SEFARAD
SEFARAD
EL LEGADO SEFARDÍ
SEFARAD es el nombre hebreo para la Península Ibérica y se refiere principalmente a las comunidades judías que vivieron en lo que hoy es España y Portugal.
La presencia judía en Sefarad tiene orígenes muy antiguos, remontándose a la época romana y posiblemente incluso a tiempos anteriores.
La misma escritura íbera es muy similar a la escritura paleo - hebrea sugiriendo un posible origen común.
Los judíos en la Edad Media en Sefarad vivieron una historia compleja, marcada por períodos de convivencia con otras culturas como la musulmana y cristiana con un gran esplendor cultural y religioso, así como periodos caracterizados por la discriminación, persecución y expulsión como en 1492.

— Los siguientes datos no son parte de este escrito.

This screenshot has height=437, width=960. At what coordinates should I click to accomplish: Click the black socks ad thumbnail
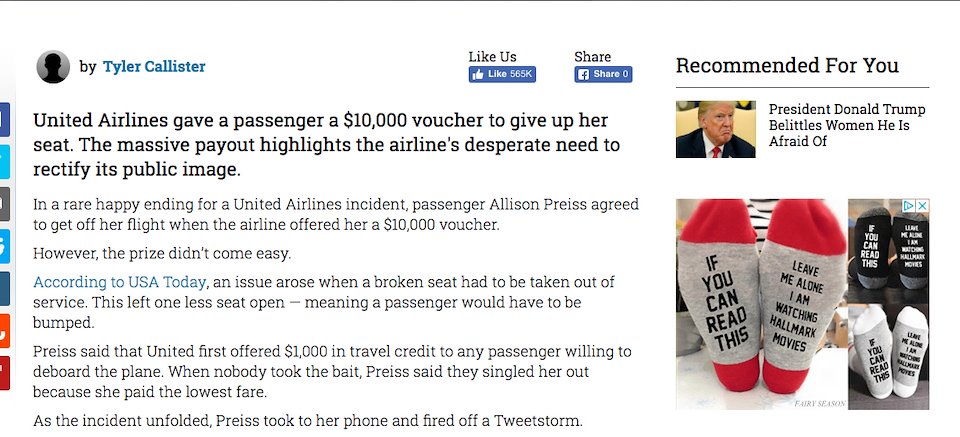(888, 251)
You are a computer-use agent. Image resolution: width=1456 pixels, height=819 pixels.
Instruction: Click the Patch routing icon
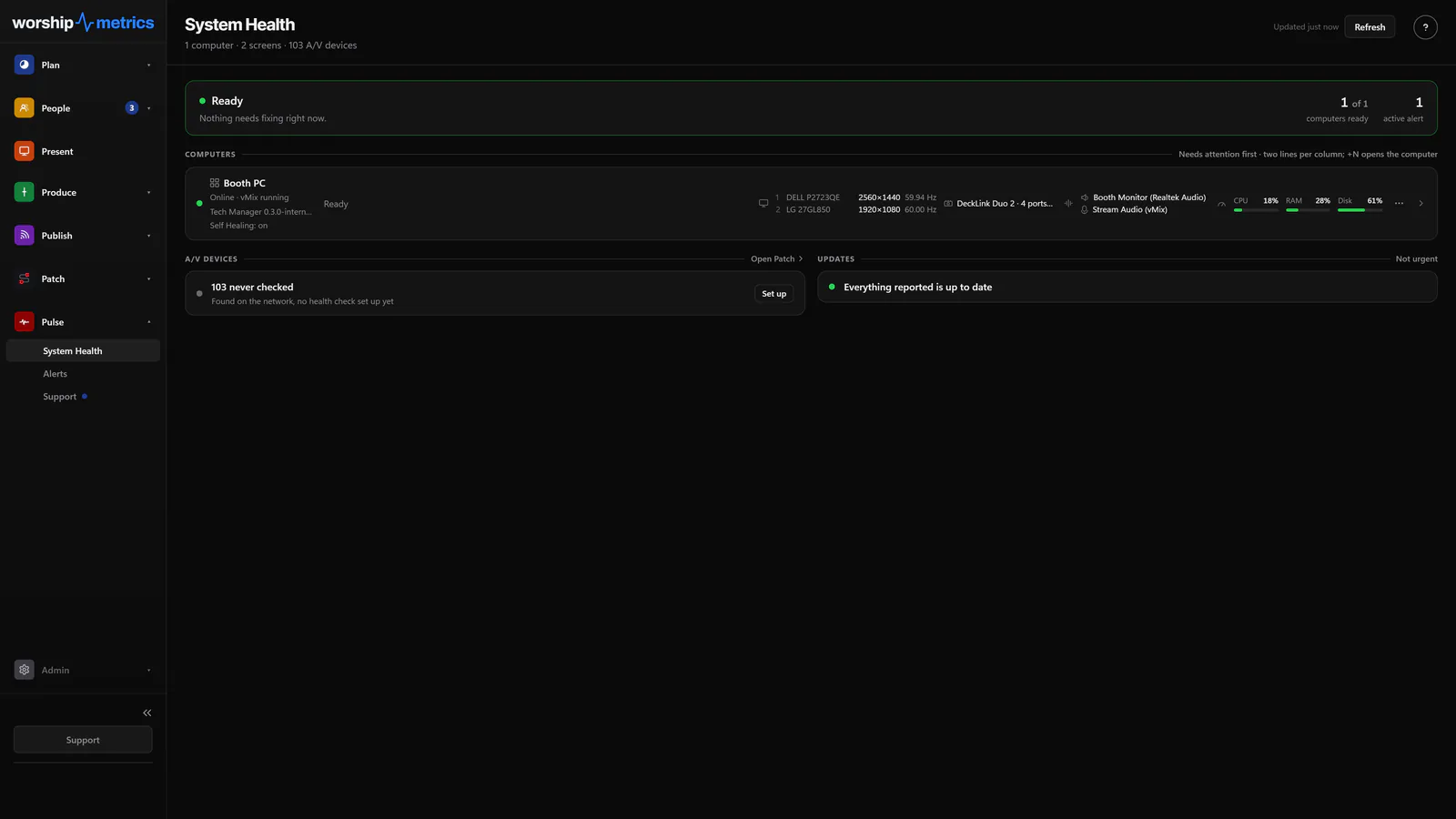[25, 278]
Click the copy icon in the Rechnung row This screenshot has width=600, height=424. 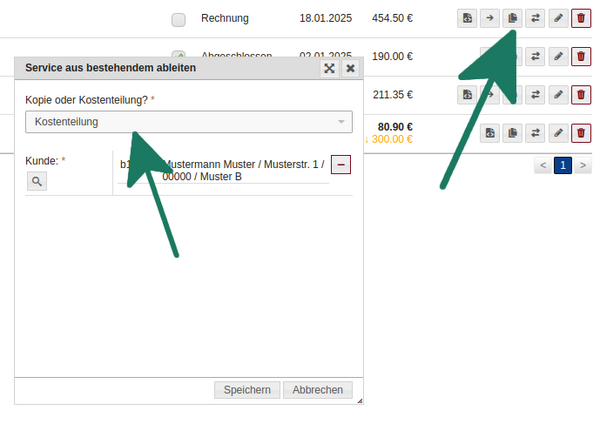[513, 18]
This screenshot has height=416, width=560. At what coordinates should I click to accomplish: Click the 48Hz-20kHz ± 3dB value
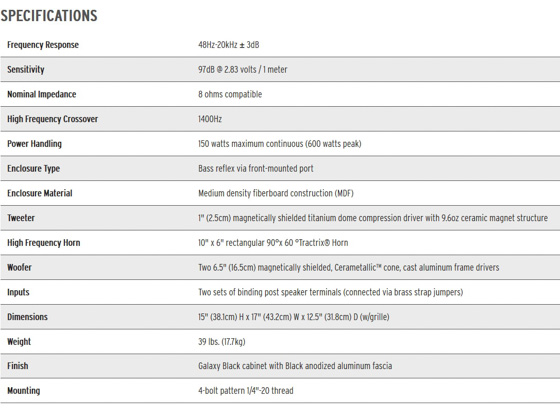click(x=229, y=45)
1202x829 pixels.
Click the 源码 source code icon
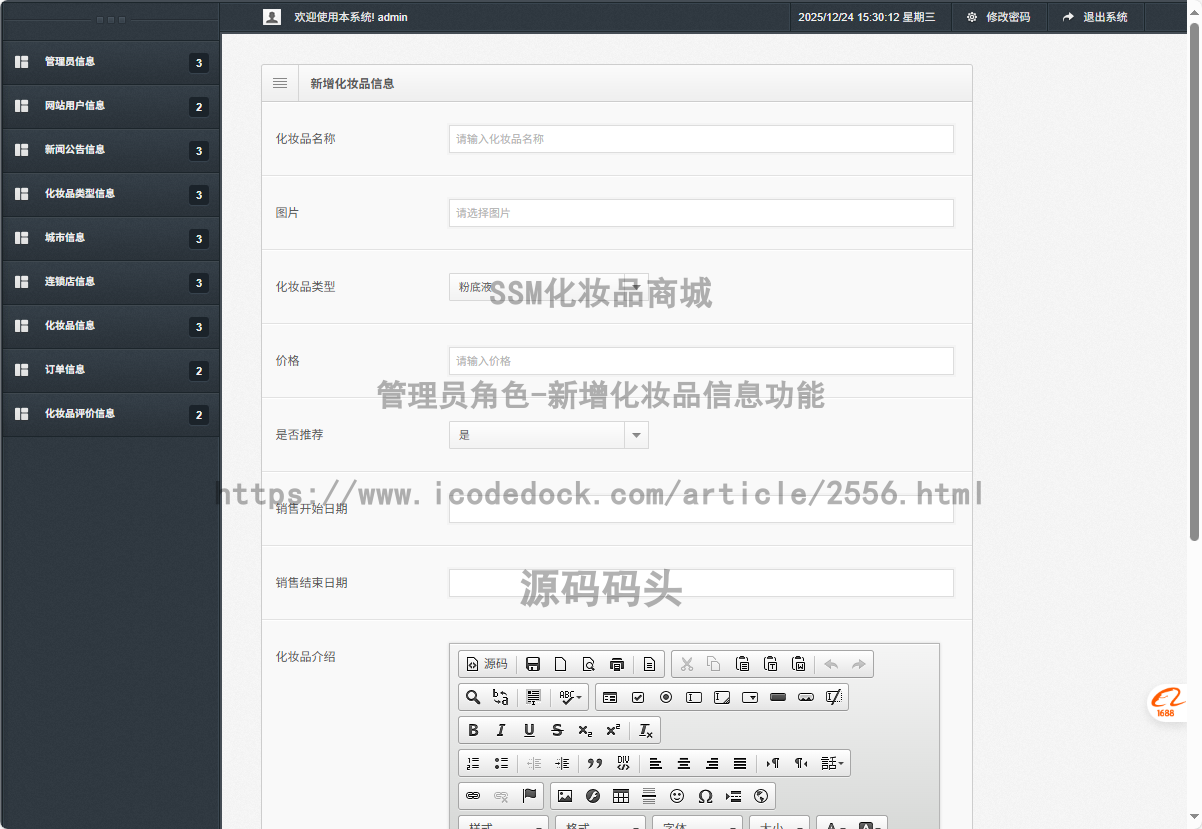pos(486,664)

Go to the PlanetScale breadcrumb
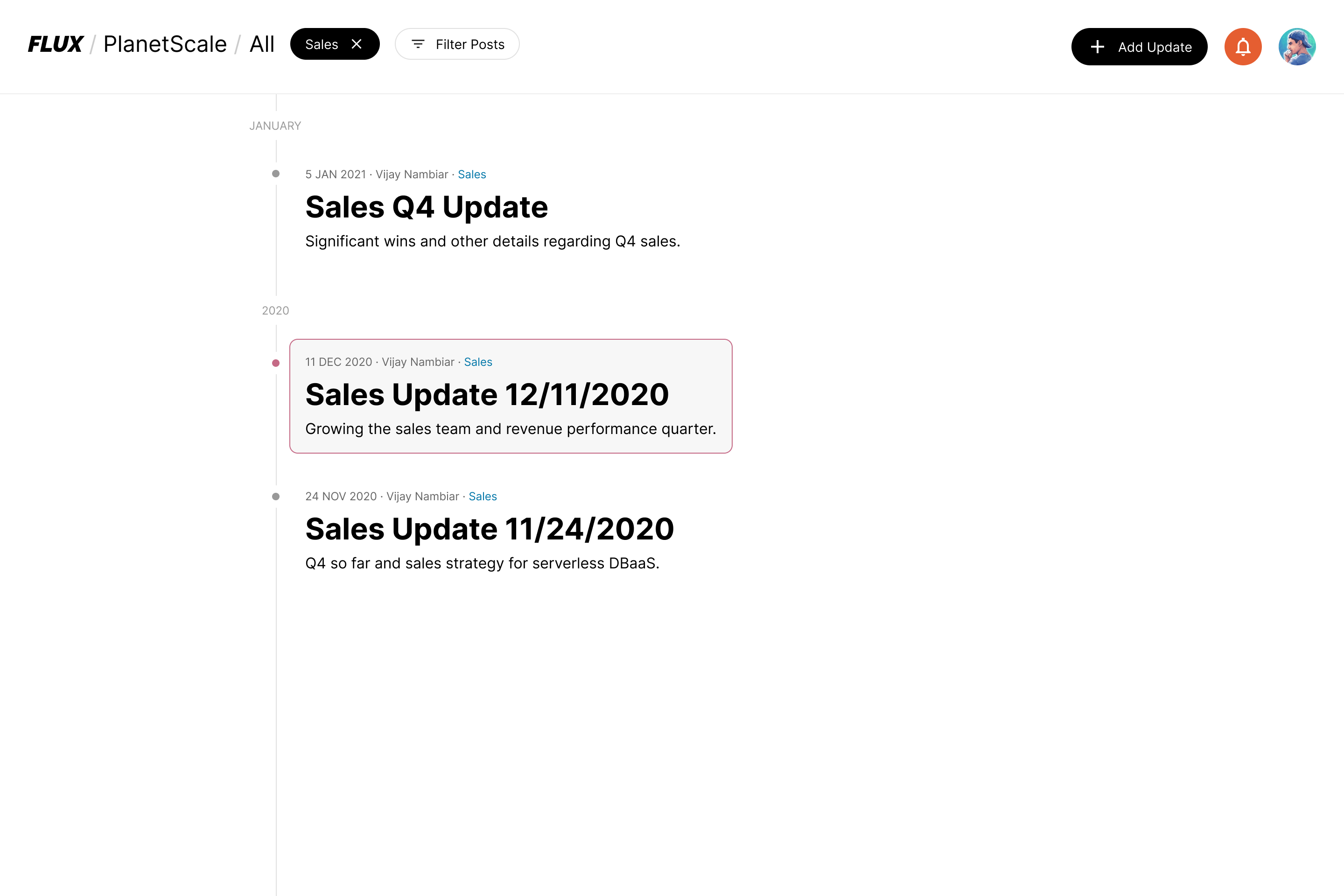pyautogui.click(x=165, y=44)
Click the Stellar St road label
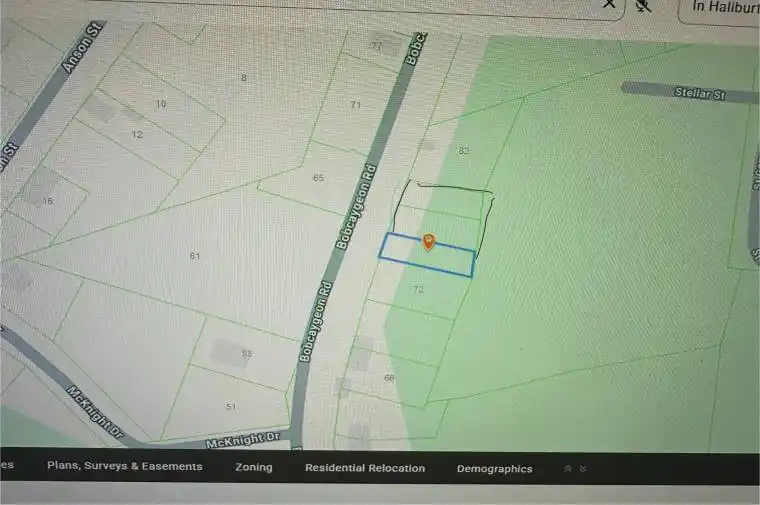 click(x=700, y=94)
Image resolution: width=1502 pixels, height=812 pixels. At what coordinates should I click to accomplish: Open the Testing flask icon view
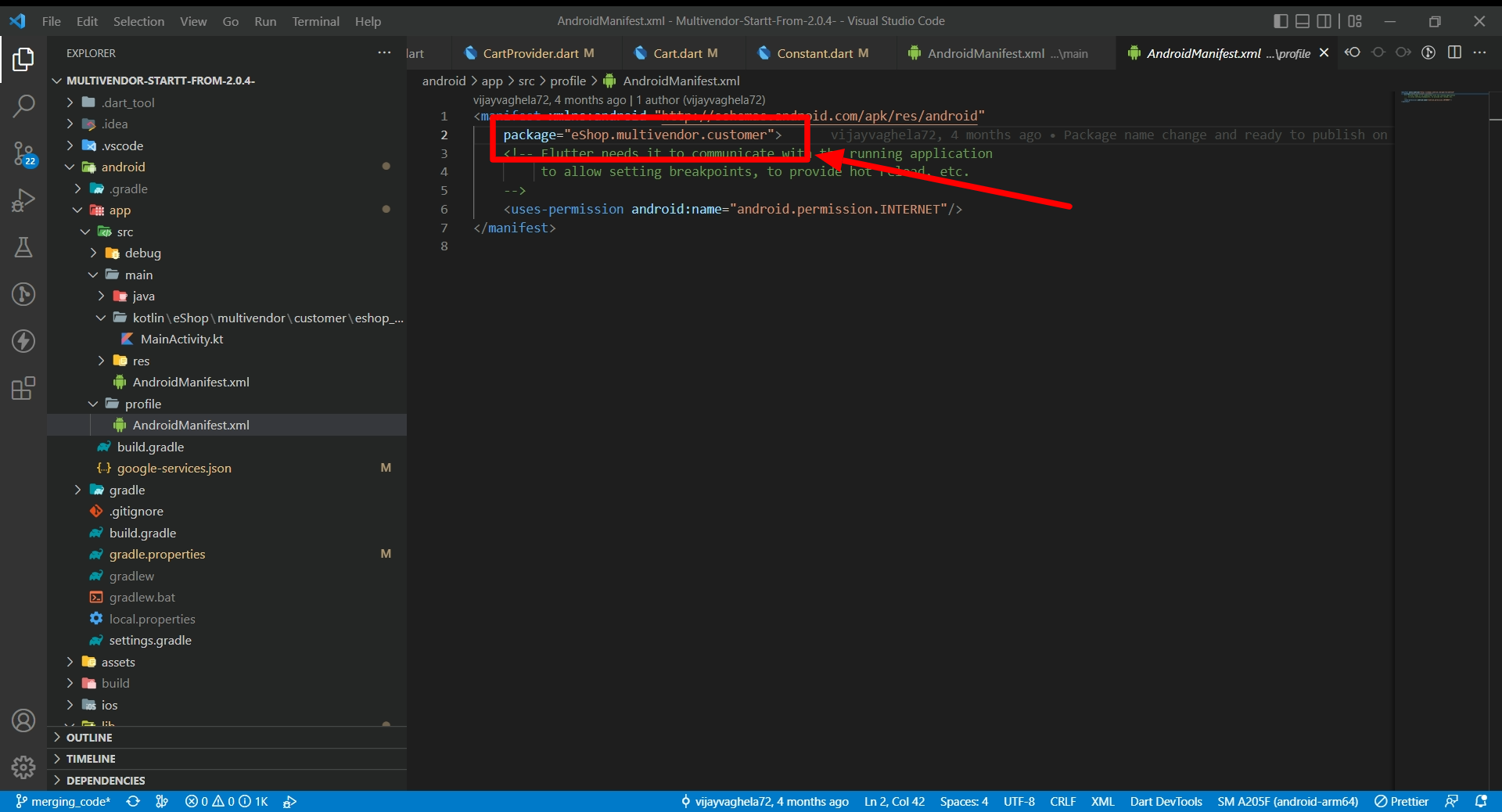point(23,247)
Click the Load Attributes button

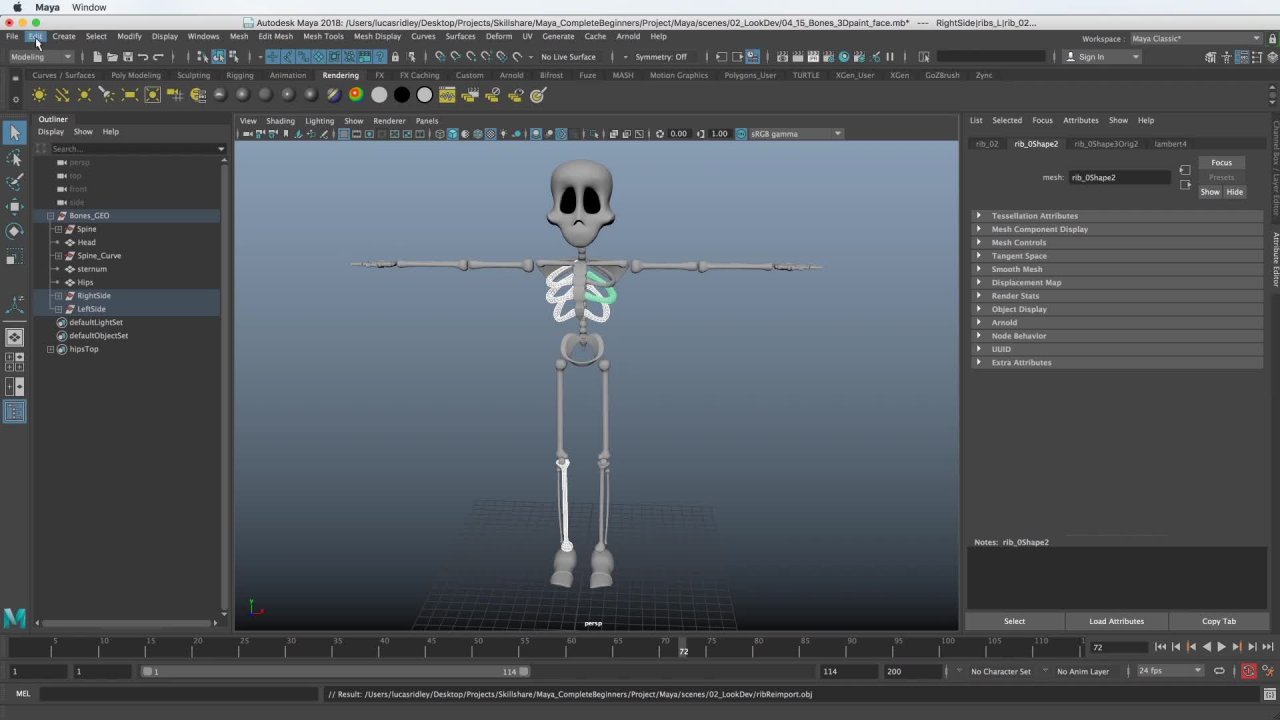pyautogui.click(x=1116, y=621)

Los judíos sefardíes desarrollaron una cultura única, con lengua propia EL LADINO, una forma de castellano medieval con influencias hebreas y otras lenguas. Todavía resuenan los refranes con origen sefardí en el vocabulario español actual.
Tras la conquista musulmana de la península (711), muchos judíos prosperaron bajo el califato de Córdoba.
Los musulmanes permitían la práctica religiosa a judíos y cristianos a cambio de un impuesto (la jizya).
Edad de Oro del judaísmo sefardí
En este tiempo, hubo un gran florecimiento cultural, literario, filosófico y científico. Al haber armonía y buena convivencia entre los pueblos se producía una gran riqueza intercultural favorable para todos.
Figuras destacadas
- Jasdai ibbén Shaprut
- Shemuel ibbén Nagrela
- Iehudá ibbén Shemuel Hal´Leví
- Avraham ibbén Ëzrá
- Moshé ibbén Maimón
- Shelomó ibbén Gabbirol
Contribuyeron a la traducción de textos clásicos del griego y árabe al latín, ayudando a preservar el conocimiento en Europa.
Aportando cultura y conocimiento
En la diáspora, los judíos siempre han procurado adaptarse con otras culturas, aportando su propia riqueza cultural y conocimiento.
A medida que los reinos cristianos reconquistaban territorio, la situación de los judíos fue cambiando.
Muchos reinos cristianos empleaban a judíos como médicos, administradores, recaudadores de impuestos o asesores. Porque el cristianismo prohibía a sus creyentes recaudar impuestos.
Se integraron en las ciudades cristianas y mantuvieron autonomía interna (aljamas).
A partir del siglo 13, la Iglesia católica aumentó la presión.
Concilios eclesiásticos ordenaron que los judíos llevaran distintivos (como la rodela amarilla).
Se les prohibió tener cargos sobre cristianos.
Comenzaron los pogromos (masacres), como los de 1391, especialmente graves en Sevilla, Toledo y Barcelona.
Muchos judíos se convirtieron al cristianismo (voluntaria o forzadamente). Se les llamaba “cristianos nuevos”.
La Inquisición, establecida en 1478, perseguía a los conversos sospechosos de practicar judaísmo en secreto (criptojudíos).
En 1492 Los Reyes Católicos ordenaron la expulsión de todos los judíos no conversos.
Se estima que entre 80.000 y 150.000 judíos fueron expulsados. Pero esto constituyó solo un tercio de la población total. La mayoría, como conversos, permanecieron en la Península diluyéndose con el tiempo su cultura y olvidando sus antepasados. Una gran parte de la población española actual es descendiente de los conversos también denominados ANUSIM.
Muchos platos de la cocina típica española tienen un origen judío y todavía hoy día muchos de estos tienen muchas semejanzas con la actual gastronomía sefardí.
Una gran parte de los que se marcharon de Sefarad se establecieron en el Imperio Otomano, el norte de África, Italia, y los Países Bajos.
La cultura sefardí con sus costumbres y conocimiento sobrevivió en el exilio.
El ladino se habló durante siglos en las comunidades sefardíes del Mediterráneo.
Hoy, el legado sefardí es objeto de recuperación y estudio, y en España y Portugal se ha ofrecido la nacionalidad a descendientes de los sefardíes expulsados y que tanta riqueza y conocimiento nos aportaron durante más de 2.000 años, formando parte de muchas de nuestras costumbres españolas actuales.